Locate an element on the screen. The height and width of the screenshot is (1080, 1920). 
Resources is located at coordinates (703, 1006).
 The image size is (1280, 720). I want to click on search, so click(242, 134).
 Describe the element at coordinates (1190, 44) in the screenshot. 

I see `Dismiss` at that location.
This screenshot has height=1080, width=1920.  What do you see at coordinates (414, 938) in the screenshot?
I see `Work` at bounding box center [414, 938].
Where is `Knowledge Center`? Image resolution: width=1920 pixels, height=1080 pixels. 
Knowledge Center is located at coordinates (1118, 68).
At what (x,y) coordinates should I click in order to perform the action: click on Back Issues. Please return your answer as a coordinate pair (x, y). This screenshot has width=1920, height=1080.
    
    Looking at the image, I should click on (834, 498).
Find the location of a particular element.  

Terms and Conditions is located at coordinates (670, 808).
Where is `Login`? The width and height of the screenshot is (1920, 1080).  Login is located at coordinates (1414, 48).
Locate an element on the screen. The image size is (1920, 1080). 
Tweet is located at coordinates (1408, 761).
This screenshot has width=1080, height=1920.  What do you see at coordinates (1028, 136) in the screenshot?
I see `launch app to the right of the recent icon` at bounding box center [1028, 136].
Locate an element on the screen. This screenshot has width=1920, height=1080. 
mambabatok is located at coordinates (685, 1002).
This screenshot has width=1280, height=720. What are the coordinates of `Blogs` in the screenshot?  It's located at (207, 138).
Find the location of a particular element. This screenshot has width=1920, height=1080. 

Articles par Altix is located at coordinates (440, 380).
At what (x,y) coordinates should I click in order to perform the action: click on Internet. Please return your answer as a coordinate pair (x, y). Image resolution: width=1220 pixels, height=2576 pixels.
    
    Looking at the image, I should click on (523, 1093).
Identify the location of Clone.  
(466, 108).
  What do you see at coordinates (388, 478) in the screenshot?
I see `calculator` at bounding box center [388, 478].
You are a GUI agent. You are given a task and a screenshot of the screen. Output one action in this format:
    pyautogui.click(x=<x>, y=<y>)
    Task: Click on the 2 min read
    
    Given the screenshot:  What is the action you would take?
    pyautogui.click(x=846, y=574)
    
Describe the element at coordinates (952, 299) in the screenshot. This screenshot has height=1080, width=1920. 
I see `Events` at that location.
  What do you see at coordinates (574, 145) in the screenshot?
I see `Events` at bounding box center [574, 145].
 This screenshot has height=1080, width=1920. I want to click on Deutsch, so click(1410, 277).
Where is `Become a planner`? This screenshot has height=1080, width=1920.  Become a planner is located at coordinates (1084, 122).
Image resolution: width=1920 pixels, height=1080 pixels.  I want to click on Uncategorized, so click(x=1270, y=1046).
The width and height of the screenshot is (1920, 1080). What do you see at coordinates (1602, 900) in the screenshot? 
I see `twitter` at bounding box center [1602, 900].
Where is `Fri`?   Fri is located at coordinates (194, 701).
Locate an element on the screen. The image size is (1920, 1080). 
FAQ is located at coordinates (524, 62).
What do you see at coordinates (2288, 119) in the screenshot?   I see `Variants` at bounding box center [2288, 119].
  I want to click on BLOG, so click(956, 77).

########

Énoncé du problème. Reproduisez telles quelles les lignes qui vont de celle contenant « Find the location of a particular element. This » à celle contenant « center [388, 478]. », ces deux lignes comprises.

Solution proposée.
Find the location of a particular element. This screenshot has width=1920, height=1080. 

Articles par Altix is located at coordinates (440, 380).
At what (x,y) coordinates should I click in order to perform the action: click on Internet. Please return your answer as a coordinate pair (x, y). Image resolution: width=1220 pixels, height=2576 pixels.
    
    Looking at the image, I should click on (523, 1093).
Identify the location of Clone.  
(466, 108).
  What do you see at coordinates (388, 478) in the screenshot?
I see `calculator` at bounding box center [388, 478].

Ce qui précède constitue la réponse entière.